Neste jogo simplificado, os estudantes recebem cartas com argumentos e precisam identificar se há uma falácia presente e, em caso afirmativo, qual é o tipo de falácia. Novamente, há um sistema de pontuação e recompensas para a equipe que tiver o melhor desempenho. Assim, ele preserva as características de engajamento e motivação do jogo original, mas está melhor alinhado ao nível de desenvolvimento dos estudantes, tornando-se uma ferramenta mais eficaz para quem ainda está se familiarizando com o conceito de falácias. Ponto negativo desse modelo é que os argumentos utilizados nas cartas acabam sendo bastante simplificados e perdem um pouco da contextualização em situações de debate real que o atividade original propõe.

Clique aqui para ver a versão original do jogo e aqui para a versão simplificada.

Máquina Moral

Máquina Moral não é exatamente um jogo, mas uma plataforma que apresenta dilemas morais envolvendo carros autônomos. Desenvolvida pelo MIT, ela simula cenários em que veículos autônomos devem tomar decisões críticas, como escolher entre preservar a vida de pedestres ou passageiros em situações de perigo iminente. O usuário é convidado a julgar qual seria a melhor decisão em cada caso, enfrentando dilemas éticos que questionam a moralidade e a justiça das escolhas automatizadas.

O propósito principal da Máquina Moral é explorar como diferentes pessoas ao redor do mundo percebem e julgam esses dilemas, fornecendo dados para discussões mais amplas sobre ética na inteligência artificial e no desenvolvimento de tecnologias autônomas. Mas ela também pode ser valiosa no contexto do ensino de filosofia.

Nos últimos anos tenho usado essa ferramenta com sucesso para introduzir unidades didáticas sobre ética normativa, como nesse exemplo. Ao propor que os estudantes interajam com os dilemas em grupo e tomem uma decisão coletiva, ela gera debates acalorados e se torna um excelente ponto de partida para discutir o que torna uma ação correta ou não.

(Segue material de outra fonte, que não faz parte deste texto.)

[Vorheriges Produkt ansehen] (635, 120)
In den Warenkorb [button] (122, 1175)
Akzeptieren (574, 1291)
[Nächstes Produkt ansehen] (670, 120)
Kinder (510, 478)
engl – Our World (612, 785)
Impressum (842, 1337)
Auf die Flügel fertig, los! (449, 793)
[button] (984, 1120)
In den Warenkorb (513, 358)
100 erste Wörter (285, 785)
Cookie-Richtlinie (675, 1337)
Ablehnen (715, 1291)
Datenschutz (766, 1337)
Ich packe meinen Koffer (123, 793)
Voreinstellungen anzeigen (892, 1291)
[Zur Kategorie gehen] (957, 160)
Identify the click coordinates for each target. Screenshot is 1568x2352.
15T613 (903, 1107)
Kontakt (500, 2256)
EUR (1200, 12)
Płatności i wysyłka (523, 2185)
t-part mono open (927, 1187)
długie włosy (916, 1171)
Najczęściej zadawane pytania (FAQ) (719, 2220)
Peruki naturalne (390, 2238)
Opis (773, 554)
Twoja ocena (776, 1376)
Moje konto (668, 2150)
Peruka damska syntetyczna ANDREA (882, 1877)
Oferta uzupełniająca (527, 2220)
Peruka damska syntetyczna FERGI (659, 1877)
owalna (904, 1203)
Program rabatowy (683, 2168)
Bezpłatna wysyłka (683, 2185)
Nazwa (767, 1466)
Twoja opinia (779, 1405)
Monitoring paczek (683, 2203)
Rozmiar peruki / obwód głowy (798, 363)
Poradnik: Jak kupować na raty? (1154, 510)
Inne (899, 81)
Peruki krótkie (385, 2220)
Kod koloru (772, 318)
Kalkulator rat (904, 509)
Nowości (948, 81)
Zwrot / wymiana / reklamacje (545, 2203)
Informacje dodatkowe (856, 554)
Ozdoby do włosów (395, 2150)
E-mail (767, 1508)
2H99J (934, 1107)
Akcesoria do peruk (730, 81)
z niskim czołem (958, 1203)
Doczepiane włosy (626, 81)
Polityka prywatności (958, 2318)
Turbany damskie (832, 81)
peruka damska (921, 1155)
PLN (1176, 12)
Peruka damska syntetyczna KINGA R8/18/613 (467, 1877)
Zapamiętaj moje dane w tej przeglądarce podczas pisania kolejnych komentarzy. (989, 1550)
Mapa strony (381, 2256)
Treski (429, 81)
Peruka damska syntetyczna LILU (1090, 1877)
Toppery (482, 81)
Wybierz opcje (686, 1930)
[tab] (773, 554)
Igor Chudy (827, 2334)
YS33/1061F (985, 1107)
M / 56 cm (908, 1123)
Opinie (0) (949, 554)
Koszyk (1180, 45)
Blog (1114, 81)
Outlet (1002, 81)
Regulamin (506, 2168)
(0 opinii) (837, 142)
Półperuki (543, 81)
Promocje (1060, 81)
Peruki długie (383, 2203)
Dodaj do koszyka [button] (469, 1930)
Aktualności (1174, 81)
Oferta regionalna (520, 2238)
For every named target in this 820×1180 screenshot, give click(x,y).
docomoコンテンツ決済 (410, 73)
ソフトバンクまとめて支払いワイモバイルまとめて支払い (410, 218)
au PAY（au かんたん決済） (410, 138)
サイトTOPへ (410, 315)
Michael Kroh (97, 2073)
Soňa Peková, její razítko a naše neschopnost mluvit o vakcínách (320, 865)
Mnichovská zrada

No entanto, como não traz embutida em si qualquer conceito filosófico, para além de problemas, tem uma capacidade limitada de ajudar os estudante a compreenderem teorias morais.

Referências

PLASS, J. L.; HOMER, B. D.; KINZER, C. K. Foundations of game-based learning. Educational Psychologist, v. 50, n. 4, p. 258–283, 2015.

SANTOS, Danubio José Monteiro dos. Gamificação no ensino da filosofia: o jogo de RPG eletrônico como ferramenta para o ensino da Filosofia. 2021. Dissertação (Mestrado em Filosofia) – Centro de Filosofia e Ciências Humanas, Universidade Federal de Pernambuco, Recife, 2021.